Sexuality became a problem for here and then of course for me. It was as if things shifted for her to the more dopamine, goal-roeineted and even hyper-focussed on getting more. Even seemingly insane urge to seek our 'fuck buddies" for brief encounters to fill the urges (never an option for me while we were together though I think she might have been doing so). I could never make sense of this and regardless of the shattering of our marriage I loved and honored her need to leave and find a new way of life.
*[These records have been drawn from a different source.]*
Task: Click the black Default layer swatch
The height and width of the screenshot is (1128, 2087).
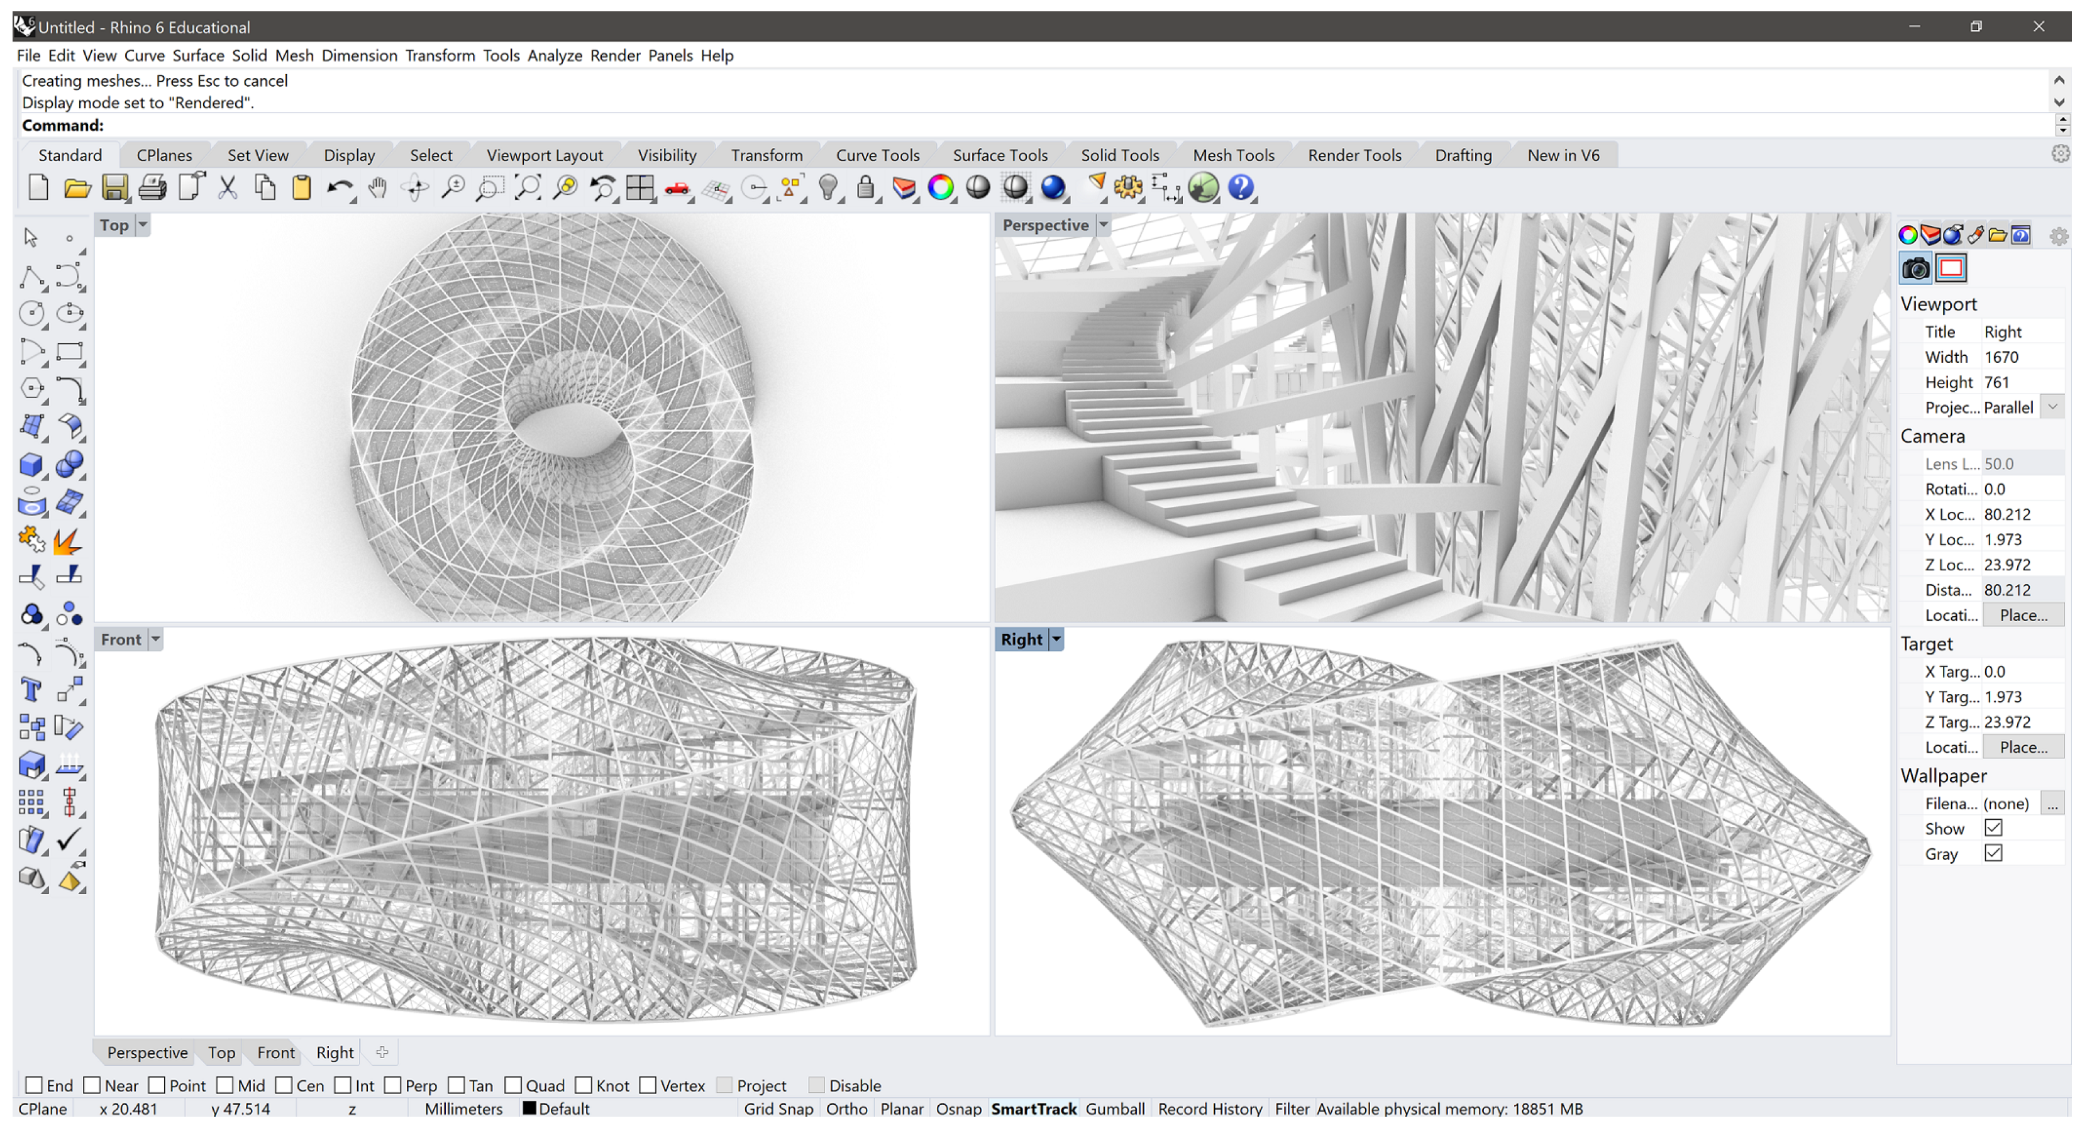Action: point(530,1108)
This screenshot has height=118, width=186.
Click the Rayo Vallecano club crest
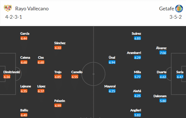[8, 8]
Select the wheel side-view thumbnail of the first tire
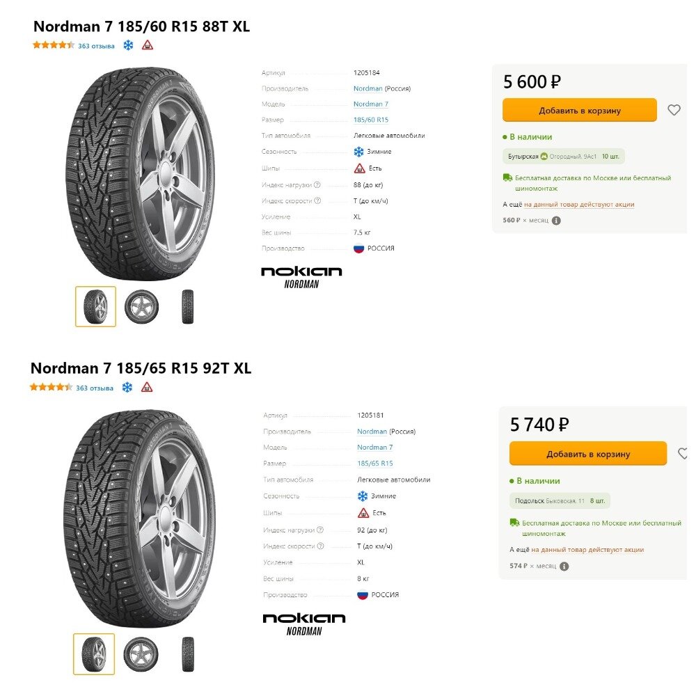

Leaning deeply into grieving and open to a new life that is full and profoundly rich I puzzled deeply about the 'why this happened.' We are cordial and I periodically ask her 'what happened to have things turn that direction' and always the answer echoes something like "I changed."
With your book and the superb research and deep personal work you've done Marnia and Douglas I now have an understanding of what happened that makes sense. This natural addictive way our neurological rewards system we have approached sex went full on with neither of us knowing what was happening. It's the missing piece that allows my intellect to follow my heart's path of forgiveness for both of us during the shattering of such a lovely relationship.
There are many other details of that journey but don't want to bore those of you who might read this. Just wanting to put the story out there to see if you have parallels that may be helpful encouragement for me and others on such a path. BTW my relationships in the arena of possible future couple are so very rich, loving and non-goal oriented. Your work is a blessing to so many and I am sure it will grow wonderfully. There is such a hunger and need for this work.